The Minneapolis-born, Shattuck-St. Mary's product and Orono resident is the son of former North Stars player and assistant coach J.P. Parise.
Like Suter, he is highly decorated in USA Hockey. Both won a silver medal at the 2010 Olympics, with Parise forcing overtime in the gold-medal game with 24 seconds left.
Suter, 27, was drafted seventh overall in 2003 and spent his entire seven-year career with the Nashville Predators.
In Predators history, Suter, who spent much of his career being paired with Predators star defenseman Shea Weber, ranks fourth with 542 games, fourth with 200 assists, tied for eighth with 238 points and second with a plus-43.
He scored a career-high 46 points last season and averaged 26 minutes, 30 seconds a game - third-highest in the NHL and a minute higher than any one of his previous seasons.
Suter's father, Bob, played on the United States' 1980 gold-medal winning Olympic team and his uncle, Gary Suter, was a five-time All-Star, a Calder Trophy winner and is a member of the U.S. Hockey Hall of Fame.
His wife, Becky, hails from Bloomington, where her father, former Minnesota-Duluth standout defenseman Stan Palmer, is entrenched in the youth hockey community.
Tuesday night, Parise told Josh Rimer on nextsportstar.com that he and Suter had been talking throughout this process.
"Ryan's a great player," Parise told Rimer. "He's a top defenseman in this league.
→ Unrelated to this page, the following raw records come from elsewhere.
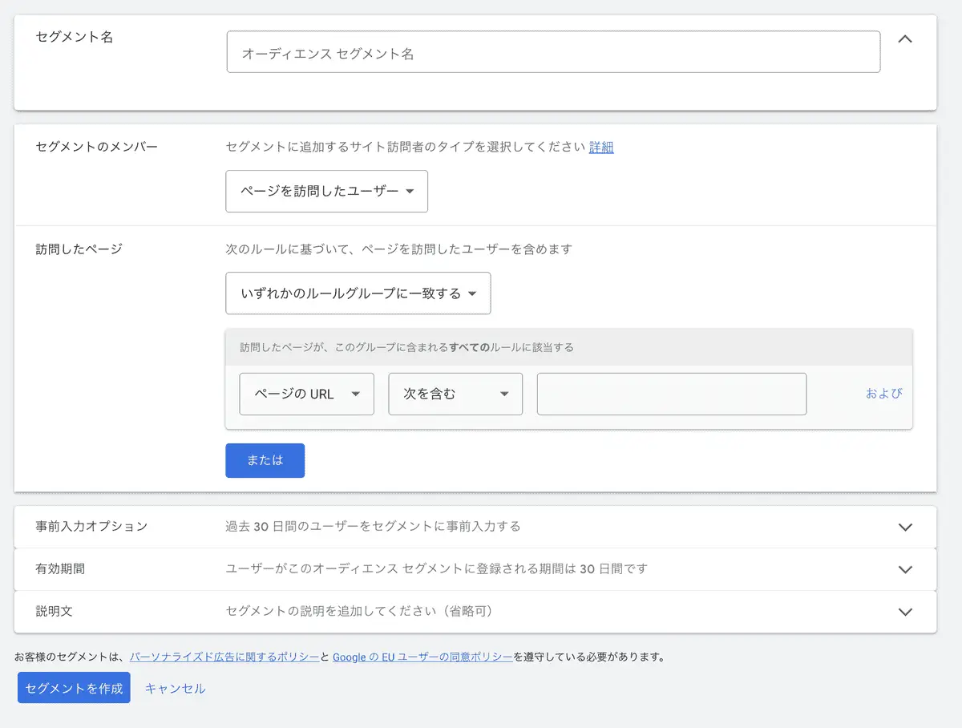
Task: Click the chevron icon on the 有効期間 row
Action: pos(905,569)
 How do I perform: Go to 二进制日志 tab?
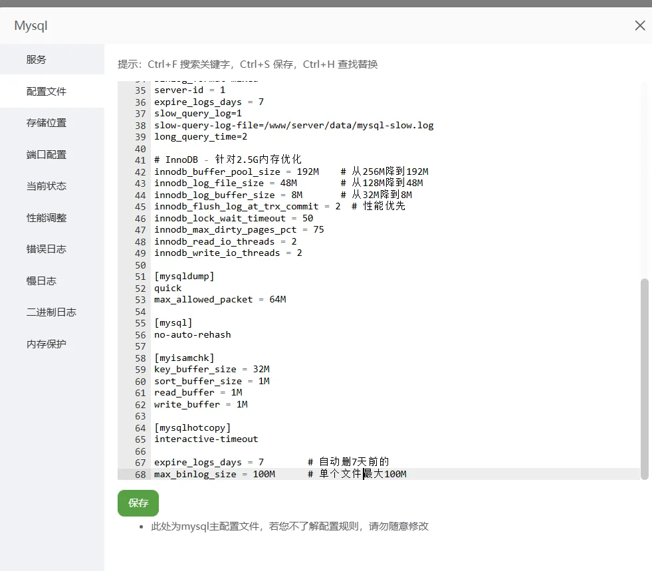coord(51,312)
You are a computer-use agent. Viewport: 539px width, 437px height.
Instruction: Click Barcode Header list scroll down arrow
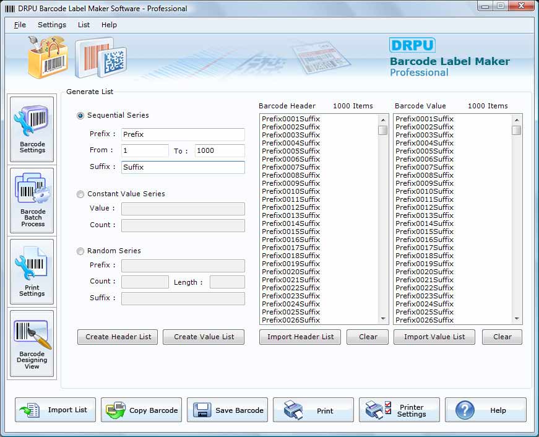pos(383,319)
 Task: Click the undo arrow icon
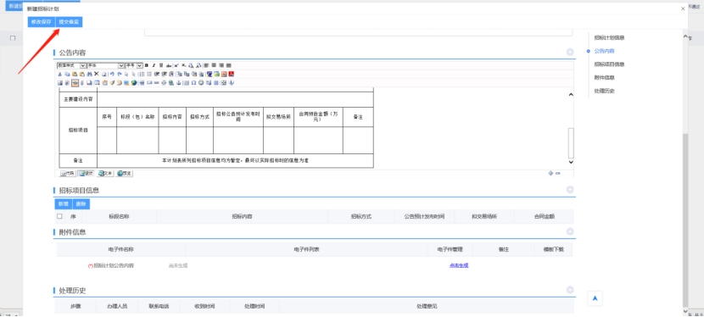tap(112, 74)
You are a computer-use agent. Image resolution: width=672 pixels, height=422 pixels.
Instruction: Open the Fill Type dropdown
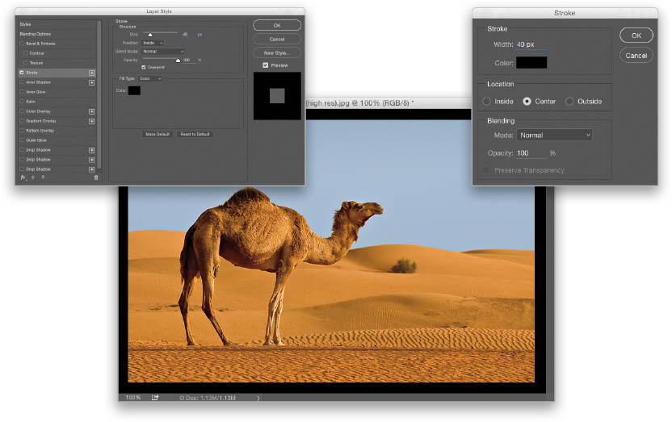click(150, 78)

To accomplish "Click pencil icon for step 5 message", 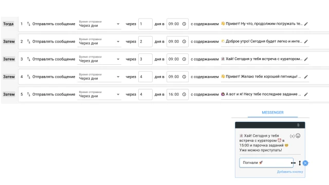I will pyautogui.click(x=306, y=95).
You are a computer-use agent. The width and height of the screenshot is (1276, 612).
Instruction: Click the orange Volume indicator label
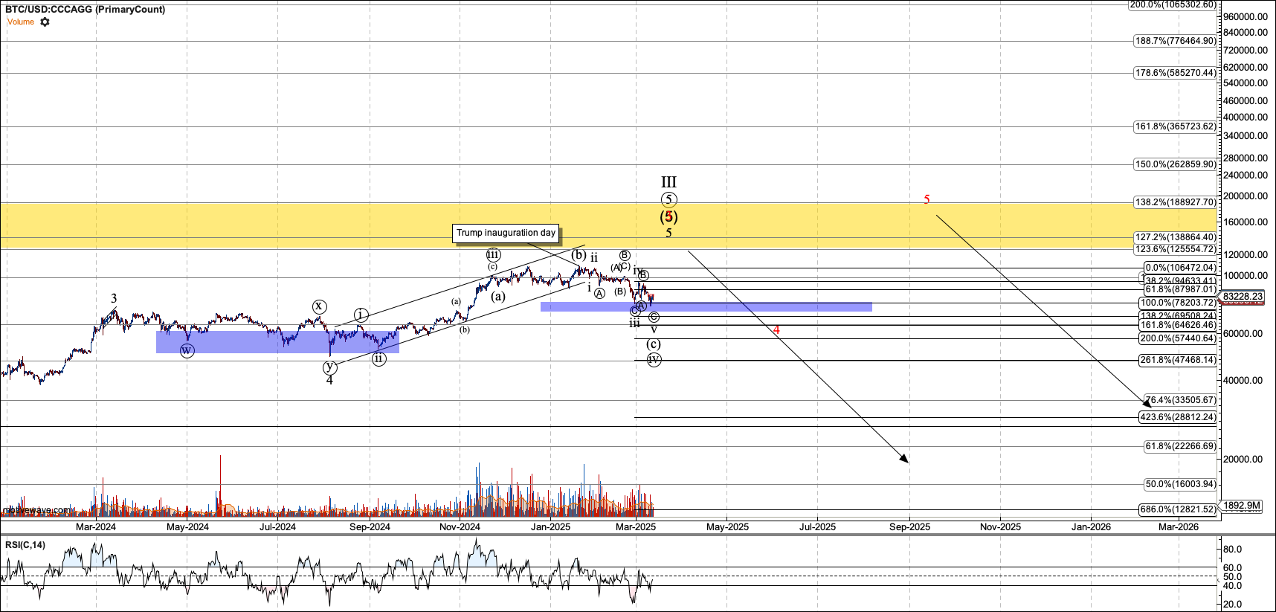[x=21, y=22]

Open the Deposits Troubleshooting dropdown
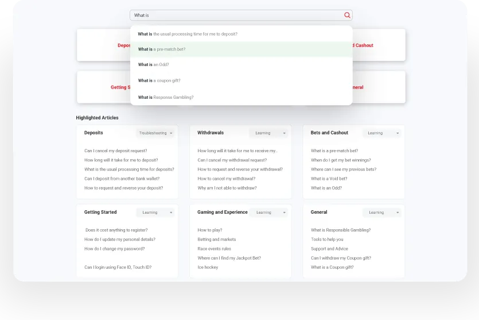[155, 133]
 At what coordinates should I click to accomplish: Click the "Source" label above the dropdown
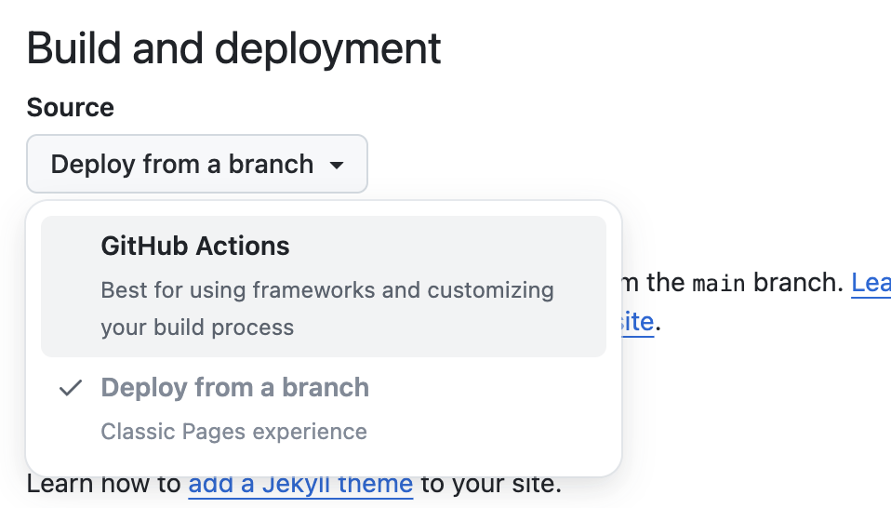(x=71, y=108)

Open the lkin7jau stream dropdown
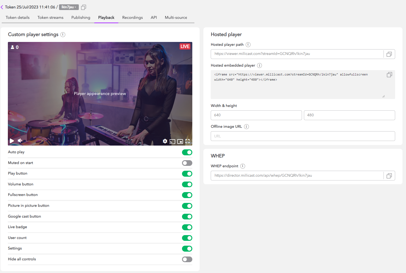click(69, 7)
Those type of players don't come around often. They're tough to find. I'd love to play on a team with a defenseman like Ryan Suter. Immediately you've got your top defenseman, immediately you've got a power-play guy, you've got shutdown guy. Again those guys are hard to find, so to get an opportunity to play with him would be great."
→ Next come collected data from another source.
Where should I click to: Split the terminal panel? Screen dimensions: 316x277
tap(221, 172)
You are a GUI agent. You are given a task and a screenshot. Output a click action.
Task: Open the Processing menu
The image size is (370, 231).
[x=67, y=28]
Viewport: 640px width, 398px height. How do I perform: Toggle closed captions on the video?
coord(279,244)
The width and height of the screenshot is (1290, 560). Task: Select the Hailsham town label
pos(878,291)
The Wild recognized early on it would be going up against hefty competition for Parise.
Pittsburgh has Crosby and Malkin, Philadelphia has Giroux, Detroit has Datsyuk and Zetterberg, Chicago has Toews and Hossa.
For Suter, it was mostly going up against Detroit, which was wooing Suter by using Hall of Famer Chris Chelios in its recruitment. Chelios and Suter's uncle, Gary, are good friends from their days playing for the Chicago Blackhawks.
But in a league where there's no guarantees you can go to a team and win a Stanley Cup every year, the Wild worked to sell both Parise and Suter that they can be the two players, who along with captain, Mikko Koivu could help shape a franchise for the next dozen or so years.
Wild officials were apparently very convincing.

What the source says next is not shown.